Leverage is one of the most talked-about — and most misunderstood — features of crypto futures trading. Used carelessly, it's also one of the fastest ways to lose money.
The basic mechanic
Leverage lets you open a trading position larger than the funds you actually put up, by borrowing the rest from the exchange. If you use 10x leverage with $100 of your own capital, you control a $1,000 position. Your $100 is called your margin — the collateral backing the borrowed portion.
Why it multiplies both directions
Here's the part that matters most: leverage doesn't just multiply your potential profit — it multiplies your potential loss at exactly the same rate, because your gains and losses are calculated on the full position size, not just your margin.
With 10x leverage, a 10% move in your favor roughly doubles your capital (before fees). But a 10% move against you wipes out your entire margin. Without leverage, that same 10% adverse move would only cost you 10% of your capital. The math is symmetric — leverage doesn't change your odds of being right, only how much a given outcome costs or pays you.
A concrete example
Say you open a $1,000 long position (10x leverage on $100 margin) on an asset trading at $100:
- Price rises to $110 (+10%): your position is now worth $1,100 — a $100 gain, doubling your $100 margin.
- Price falls to $90 (−10%): your position is now worth $900 — a $100 loss, wiping out your entire margin.

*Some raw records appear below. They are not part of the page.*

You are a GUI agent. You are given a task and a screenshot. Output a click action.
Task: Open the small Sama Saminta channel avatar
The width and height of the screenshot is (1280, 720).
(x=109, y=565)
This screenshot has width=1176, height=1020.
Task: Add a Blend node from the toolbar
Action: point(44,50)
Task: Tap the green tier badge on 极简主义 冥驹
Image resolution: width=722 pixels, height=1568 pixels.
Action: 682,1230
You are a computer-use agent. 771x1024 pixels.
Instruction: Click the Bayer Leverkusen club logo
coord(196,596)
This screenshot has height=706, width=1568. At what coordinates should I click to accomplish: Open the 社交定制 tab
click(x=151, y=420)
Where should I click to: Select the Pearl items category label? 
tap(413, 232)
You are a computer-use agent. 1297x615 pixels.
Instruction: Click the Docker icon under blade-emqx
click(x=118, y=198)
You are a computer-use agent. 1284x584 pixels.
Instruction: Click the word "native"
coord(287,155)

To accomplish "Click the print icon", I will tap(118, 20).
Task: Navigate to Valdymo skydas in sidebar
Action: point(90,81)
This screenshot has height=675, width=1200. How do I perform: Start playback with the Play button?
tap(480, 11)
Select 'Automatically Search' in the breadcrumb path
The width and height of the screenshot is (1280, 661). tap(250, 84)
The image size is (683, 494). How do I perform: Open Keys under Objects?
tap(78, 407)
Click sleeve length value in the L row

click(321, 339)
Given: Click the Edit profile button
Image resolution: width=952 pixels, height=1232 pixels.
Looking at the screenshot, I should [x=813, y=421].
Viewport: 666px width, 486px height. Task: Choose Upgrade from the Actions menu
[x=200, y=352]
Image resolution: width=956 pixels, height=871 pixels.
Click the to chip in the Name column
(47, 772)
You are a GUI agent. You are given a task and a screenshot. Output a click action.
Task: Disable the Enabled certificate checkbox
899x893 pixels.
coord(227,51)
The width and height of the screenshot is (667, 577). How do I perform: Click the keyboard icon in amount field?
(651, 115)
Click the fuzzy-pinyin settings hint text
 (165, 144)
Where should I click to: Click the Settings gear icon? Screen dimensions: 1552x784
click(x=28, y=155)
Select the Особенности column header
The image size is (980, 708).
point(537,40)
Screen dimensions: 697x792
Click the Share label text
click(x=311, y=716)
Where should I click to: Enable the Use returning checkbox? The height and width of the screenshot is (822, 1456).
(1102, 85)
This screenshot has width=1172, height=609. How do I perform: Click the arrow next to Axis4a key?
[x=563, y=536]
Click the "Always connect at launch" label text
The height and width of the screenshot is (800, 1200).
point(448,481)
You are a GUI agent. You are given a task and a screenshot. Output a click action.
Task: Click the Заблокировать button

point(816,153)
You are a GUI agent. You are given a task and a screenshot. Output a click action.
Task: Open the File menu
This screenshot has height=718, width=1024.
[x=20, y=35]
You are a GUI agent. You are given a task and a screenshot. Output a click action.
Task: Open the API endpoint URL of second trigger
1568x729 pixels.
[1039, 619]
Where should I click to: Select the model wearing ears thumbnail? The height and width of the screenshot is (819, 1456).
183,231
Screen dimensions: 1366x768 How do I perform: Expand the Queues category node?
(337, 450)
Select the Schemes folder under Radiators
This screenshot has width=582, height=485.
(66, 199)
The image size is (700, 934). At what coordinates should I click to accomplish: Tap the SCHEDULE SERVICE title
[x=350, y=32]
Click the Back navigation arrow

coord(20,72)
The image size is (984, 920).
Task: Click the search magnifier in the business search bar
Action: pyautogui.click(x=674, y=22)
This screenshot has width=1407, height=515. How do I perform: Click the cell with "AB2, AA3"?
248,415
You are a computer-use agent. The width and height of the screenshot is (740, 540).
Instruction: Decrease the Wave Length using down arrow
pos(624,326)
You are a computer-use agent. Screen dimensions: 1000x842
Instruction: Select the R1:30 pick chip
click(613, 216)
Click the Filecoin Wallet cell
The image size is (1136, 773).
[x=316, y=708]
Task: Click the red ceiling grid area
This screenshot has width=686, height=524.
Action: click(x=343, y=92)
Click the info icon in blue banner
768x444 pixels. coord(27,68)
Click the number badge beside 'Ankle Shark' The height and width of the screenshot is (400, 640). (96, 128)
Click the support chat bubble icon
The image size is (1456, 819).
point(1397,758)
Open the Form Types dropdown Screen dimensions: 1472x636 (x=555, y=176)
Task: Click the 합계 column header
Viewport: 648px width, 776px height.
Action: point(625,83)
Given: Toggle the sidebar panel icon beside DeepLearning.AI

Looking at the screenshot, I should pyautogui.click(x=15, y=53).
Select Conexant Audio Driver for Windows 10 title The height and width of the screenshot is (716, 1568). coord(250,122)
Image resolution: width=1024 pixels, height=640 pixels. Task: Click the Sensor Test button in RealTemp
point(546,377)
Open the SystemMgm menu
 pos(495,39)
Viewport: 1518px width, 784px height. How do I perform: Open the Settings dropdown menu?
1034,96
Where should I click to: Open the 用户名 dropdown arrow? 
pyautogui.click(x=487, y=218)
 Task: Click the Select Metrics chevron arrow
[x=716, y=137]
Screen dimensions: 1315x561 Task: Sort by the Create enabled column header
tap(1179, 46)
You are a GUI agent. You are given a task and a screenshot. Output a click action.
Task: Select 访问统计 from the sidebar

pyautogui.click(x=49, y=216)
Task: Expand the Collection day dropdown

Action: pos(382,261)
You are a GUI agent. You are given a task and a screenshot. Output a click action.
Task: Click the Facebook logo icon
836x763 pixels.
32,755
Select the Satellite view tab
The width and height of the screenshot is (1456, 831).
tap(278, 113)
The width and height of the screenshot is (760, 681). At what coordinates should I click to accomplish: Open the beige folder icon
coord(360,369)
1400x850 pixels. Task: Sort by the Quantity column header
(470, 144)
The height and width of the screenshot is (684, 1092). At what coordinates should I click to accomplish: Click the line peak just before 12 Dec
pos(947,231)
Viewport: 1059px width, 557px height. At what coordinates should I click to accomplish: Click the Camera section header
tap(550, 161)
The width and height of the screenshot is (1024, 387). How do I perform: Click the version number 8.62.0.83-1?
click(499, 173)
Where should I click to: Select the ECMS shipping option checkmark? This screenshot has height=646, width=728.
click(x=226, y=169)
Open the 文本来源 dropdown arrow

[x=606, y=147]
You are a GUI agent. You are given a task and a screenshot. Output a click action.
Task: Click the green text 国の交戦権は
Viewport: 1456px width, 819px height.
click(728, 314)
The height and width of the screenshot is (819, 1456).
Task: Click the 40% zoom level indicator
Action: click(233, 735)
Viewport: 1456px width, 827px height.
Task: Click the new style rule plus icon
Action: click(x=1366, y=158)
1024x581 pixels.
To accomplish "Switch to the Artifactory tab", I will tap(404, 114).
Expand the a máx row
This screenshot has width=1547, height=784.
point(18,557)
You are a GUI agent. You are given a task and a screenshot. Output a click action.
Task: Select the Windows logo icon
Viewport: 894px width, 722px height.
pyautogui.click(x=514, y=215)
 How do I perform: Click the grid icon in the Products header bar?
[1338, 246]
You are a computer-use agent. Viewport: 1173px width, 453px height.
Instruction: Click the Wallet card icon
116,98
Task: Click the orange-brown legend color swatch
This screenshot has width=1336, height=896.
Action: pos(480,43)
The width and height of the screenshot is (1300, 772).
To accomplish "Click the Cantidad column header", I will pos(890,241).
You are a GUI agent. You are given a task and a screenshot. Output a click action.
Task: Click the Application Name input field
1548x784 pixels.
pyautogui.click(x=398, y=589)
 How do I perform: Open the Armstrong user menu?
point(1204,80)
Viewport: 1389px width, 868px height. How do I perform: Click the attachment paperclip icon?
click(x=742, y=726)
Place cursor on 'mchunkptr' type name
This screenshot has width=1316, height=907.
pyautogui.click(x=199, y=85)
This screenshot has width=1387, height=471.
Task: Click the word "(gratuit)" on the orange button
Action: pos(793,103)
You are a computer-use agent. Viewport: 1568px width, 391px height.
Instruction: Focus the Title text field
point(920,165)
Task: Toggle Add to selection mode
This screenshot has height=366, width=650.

At higher leverage, that breakeven-to-wipeout move gets even smaller. At 50x leverage, roughly a 2% adverse move can liquidate the position entirely.
Liquidation
When losses approach the point where your margin can no longer cover them, the exchange automatically closes ("liquidates") your position to prevent your account from going negative — and you lose the margin backing that trade. This isn't a penalty imposed arbitrarily; it's a built-in safety mechanism for the exchange, but it means the risk is very real and mechanical, not hypothetical. Read the full breakdown in our liquidation price guide, and use the liquidation calculator to see exactly how close a given leverage level puts you to that point.
Why experienced traders treat leverage carefully
High leverage narrows the margin for error dramatically. Ordinary market volatility — the kind of price movement that happens routinely, without any dramatic news — can be enough to liquidate an overleveraged position. Many experienced traders use low leverage (2x–5x) if any at all, size their positions conservatively relative to their total capital, and treat leverage as a tool for specific, well-understood setups rather than a default way to trade.
Before you use leverage
- Understand your liquidation price before opening any leveraged position, not after.
- Never risk more on a single leveraged trade than you could fully afford to lose.
- Start with low leverage, or none, until you're comfortable with how positions behave under normal price movement.
- Remember that leverage doesn't improve your odds of predicting the market correctly — it only changes the size of the outcome either way.